An index written to generally accepted indexing standards should perform flawlessly, and provide quick efficient access to information. However, if the index is poorly written, the reader becomes frustrated and will very likely move on to the next book.

How exhaustive is the index? A book that is over-indexed lists too many names and topics that are trivial and have little value for the reader. An index that is under-indexed has the opposite problem: the omission of many indexable terms which short-changes and annoys readers who can’t find what they want.

Successful authors recognize that readers prefer to buy books with well written and organized indexes. A good index has a “perceived value” because it gives the readers quick access to information they need within a book.

The index is a map to the book; the gateway to the author’s ideas

The index is for readers who actually read the book but want to look up specific terms used by the author without having to leaf randomly through the book in hope of finding what they want. 

The index is also for readers who do not read the book but who are seeking information by searching for various key words in the index, quickly and efficiently. 

The index is for those readers with very specialized knowledge, who use the book essentially as a reference book, to search for specific terms and concepts quickly and efficiently.

The index is for readers with little time or patience to read the whole book.

The index is for book browsers who want to compare books and decide which to buy.

The index is for librarians who make recommendations on purchases of books, andwho search for information for their clients. Librarians prefer books with indexes.

The index is for academics and scholars who rely on indexes to find very specific information critical to their research.

Based on the above, books with a quality index have increased book sales.
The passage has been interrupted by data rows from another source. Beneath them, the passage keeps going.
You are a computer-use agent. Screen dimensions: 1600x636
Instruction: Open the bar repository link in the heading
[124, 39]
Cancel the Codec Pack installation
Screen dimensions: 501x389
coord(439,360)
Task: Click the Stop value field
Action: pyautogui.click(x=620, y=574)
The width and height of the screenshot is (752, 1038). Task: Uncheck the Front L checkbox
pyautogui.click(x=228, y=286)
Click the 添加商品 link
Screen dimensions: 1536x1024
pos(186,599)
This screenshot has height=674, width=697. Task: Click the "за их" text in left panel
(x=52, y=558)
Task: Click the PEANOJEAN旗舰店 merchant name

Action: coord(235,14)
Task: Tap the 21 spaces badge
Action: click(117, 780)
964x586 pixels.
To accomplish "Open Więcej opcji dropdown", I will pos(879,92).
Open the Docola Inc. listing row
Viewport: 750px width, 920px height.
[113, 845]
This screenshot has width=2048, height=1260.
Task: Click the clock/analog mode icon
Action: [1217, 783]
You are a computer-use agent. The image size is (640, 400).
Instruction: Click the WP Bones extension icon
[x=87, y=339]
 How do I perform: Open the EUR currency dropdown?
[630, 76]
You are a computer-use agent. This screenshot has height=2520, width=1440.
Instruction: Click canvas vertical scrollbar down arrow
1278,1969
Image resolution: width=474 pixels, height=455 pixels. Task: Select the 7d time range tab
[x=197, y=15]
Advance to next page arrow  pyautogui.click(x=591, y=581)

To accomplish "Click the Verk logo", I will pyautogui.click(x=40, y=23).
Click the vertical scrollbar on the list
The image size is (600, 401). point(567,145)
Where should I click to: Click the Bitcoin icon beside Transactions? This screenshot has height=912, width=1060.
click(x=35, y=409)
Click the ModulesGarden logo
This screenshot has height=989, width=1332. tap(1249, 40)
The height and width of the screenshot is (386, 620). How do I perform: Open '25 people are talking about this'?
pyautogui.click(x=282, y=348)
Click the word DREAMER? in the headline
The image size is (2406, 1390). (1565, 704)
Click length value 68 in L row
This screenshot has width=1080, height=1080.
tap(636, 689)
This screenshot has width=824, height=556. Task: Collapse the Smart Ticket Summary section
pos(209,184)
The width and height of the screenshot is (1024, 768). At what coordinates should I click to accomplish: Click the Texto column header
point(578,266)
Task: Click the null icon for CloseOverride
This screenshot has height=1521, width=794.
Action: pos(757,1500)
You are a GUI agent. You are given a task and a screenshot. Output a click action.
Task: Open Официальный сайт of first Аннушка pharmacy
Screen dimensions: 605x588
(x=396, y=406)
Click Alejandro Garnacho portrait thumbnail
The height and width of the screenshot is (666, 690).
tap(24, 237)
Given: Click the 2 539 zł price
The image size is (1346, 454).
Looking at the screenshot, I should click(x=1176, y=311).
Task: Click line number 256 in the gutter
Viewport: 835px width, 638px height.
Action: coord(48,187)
In contrast, books published without an index are not generally taken as seriously by readers, reviewers or librarians, and book sales reflect the absence of a quality index.


Miguel De Cervantes “… and for the citation of so many authors, ’tis the easiest thing in nature’. Find out one of these books with an  alphabetical index, and without any farther ceremony, remove it verbatim into your own; at least, such a flourishing train of attendants will give your book a fashionable air, and recommend it for sale.”